13 January 2003
First Stone Age flints found in Abu Dhabi
Archaeological excavations near Abu Dhabi International Airport (United Arab Emirates) have yielded new information on human habitation at the site during the Late Stone Age or Neolithic period 8,000 to 5,000 years ago. According to Dr Heiko Kallweit of the University of Freiburg, Germany, and Field Director of Abu Dhabi Islands Archaeological Survey (ADIAS), several hundred archaeological finds, including pieces of flint and fragments of pottery, were collected during the two-week fieldwork on the site. The pottery dates back to the early Bronze Age, while the flint materials belong to the Late Stone Age or Neolithic period.

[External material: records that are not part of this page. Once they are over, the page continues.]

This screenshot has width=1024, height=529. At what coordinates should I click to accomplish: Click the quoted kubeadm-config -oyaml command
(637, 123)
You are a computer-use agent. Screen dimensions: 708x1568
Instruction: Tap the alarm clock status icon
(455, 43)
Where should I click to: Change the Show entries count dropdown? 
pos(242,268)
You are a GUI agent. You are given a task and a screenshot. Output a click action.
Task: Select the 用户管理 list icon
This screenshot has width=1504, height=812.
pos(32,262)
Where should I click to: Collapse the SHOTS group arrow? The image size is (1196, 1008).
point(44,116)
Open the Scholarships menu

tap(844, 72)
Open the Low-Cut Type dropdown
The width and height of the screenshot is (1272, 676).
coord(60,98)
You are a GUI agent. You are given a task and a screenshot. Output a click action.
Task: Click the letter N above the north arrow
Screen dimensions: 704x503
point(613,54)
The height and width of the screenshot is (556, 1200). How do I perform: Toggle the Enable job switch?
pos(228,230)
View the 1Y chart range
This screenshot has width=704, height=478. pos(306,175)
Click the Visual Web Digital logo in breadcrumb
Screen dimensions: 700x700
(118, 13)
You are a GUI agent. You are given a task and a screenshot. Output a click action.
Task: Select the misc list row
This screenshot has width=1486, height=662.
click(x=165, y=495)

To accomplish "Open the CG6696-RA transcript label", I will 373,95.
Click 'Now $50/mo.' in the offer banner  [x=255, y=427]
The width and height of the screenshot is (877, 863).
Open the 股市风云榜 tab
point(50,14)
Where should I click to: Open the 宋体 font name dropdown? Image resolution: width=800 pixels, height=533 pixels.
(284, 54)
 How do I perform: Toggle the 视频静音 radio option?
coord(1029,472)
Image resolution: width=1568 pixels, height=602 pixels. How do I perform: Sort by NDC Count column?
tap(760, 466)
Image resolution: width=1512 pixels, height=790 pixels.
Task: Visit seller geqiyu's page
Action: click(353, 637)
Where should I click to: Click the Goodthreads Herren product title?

"Our first season of fieldwork on the site, in the summer of 1996, revealed the significance of the area. We knew it had been inhabited during four periods, the Late Stone Age or Arabian Neolithic, then two periods in the Bronze Age, the Hafit period, around 3000 BC, and the Umm Al Nar period, from around 2500 BCE to 2000 BC, and finally around 2,000 years ago," Dr Kallweit said. He added the second major discovery was a number of stone tools known as "micro-liths", probably used to form the blades of sickles used for cutting wild grasses or possibly crops. "Such microliths have never previously been discovered in the emirates, though they were found elsewhere in the peninsula such as western Saudi Arabia near the Red Sea coast."